If your product feed describes “wireless earbuds with 8-hour battery” but a competitor’s feed includes detailed use-case context like “8-hour battery life suitable for full workday use, commuting, or long flights without recharging,” the AI model has more semantic material to work with and match against user intent.
Similarly, reviews that describe specific use cases, detailed attribute feedback, and comparative context give AI models training data for understanding when your product is and isn’t the right fit. A review that says “perfect for small ears, stayed secure during a marathon” teaches the model something actionable.
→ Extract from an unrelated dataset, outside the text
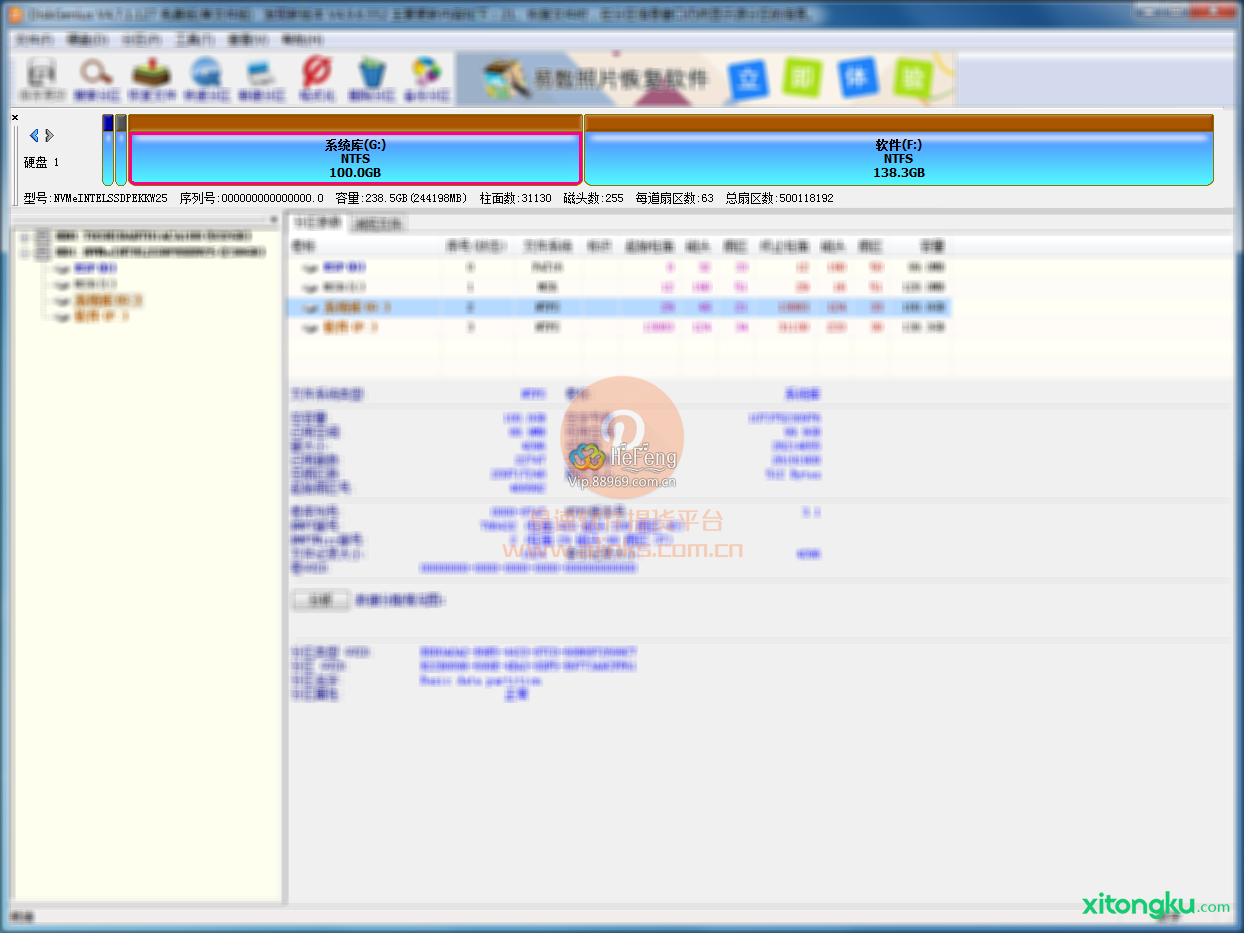
Task: Go to next disk with right arrow
Action: click(x=50, y=136)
A review that says “great product, 5 stars” teaches it nothing.
The Next Step for Ecommerce
Google’s business model depends on paid search ads appearing alongside organic results. But AI Mode responses don’t have traditional ad units because they’re conversational, synthesized answers. How does Google insert sponsored products into an AI-generated recommendation in an authentic way?
The answer could be a hybrid model like AI Overviews that include “sponsored” products alongside organic recommendations, with informational content that attempts to maintain trust while monetizing the interaction.
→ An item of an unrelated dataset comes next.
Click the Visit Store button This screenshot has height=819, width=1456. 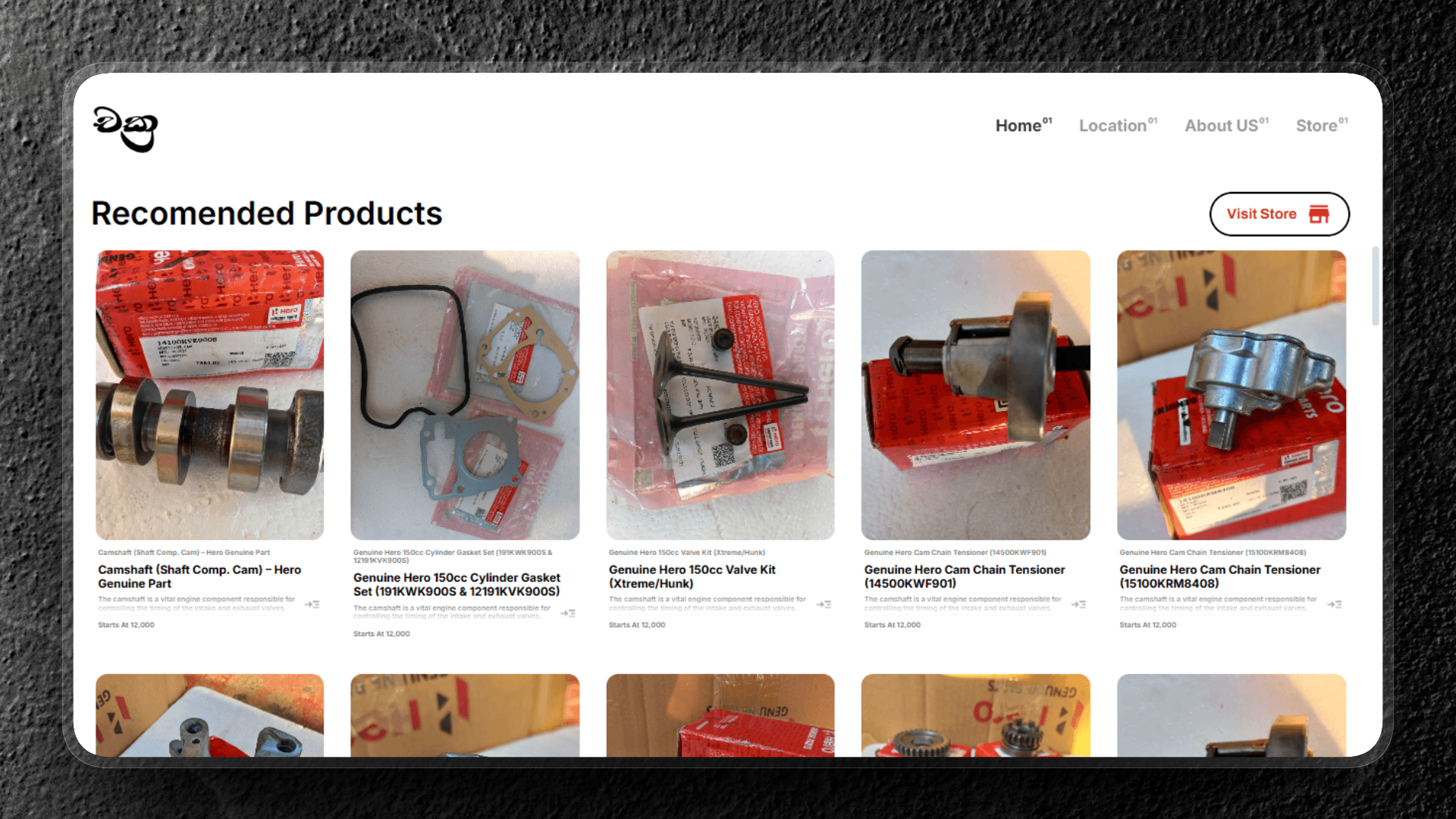[1279, 214]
But if users perceive that AI is recommending products because advertisers paid for placement rather than genuine fit, this won’t work well. It’s a thin line between preserving search ad revenue and building credible AI shopping experiences.
The most likely scenario: Google leans into ads within its AI recommendations, OpenAI pursues affiliate partnerships and premium subscriptions because it lacks Google’s ad platform, and Amazon builds its own AI shopping features.
How you can prepare for the future of ecommerce:
- Semantic product data: Structured attributes, detailed specifications, and context-rich content that teach AI models not just what your product is, but why it matters, when it’s appropriate, and how it compares.
- Multi-modal presence: Robust Google Merchant Center feeds, strategic partnerships with AI platforms, and comprehensive Amazon catalog optimization to ensure your products are discoverable.
- Review cultivation: Detailed reviews help train AI models to understand your product’s strengths, limitations, and ideal use cases.
The ecommerce industry will continue to constantly evolve as AI becomes more integrated with our daily lives. Is your shop ready?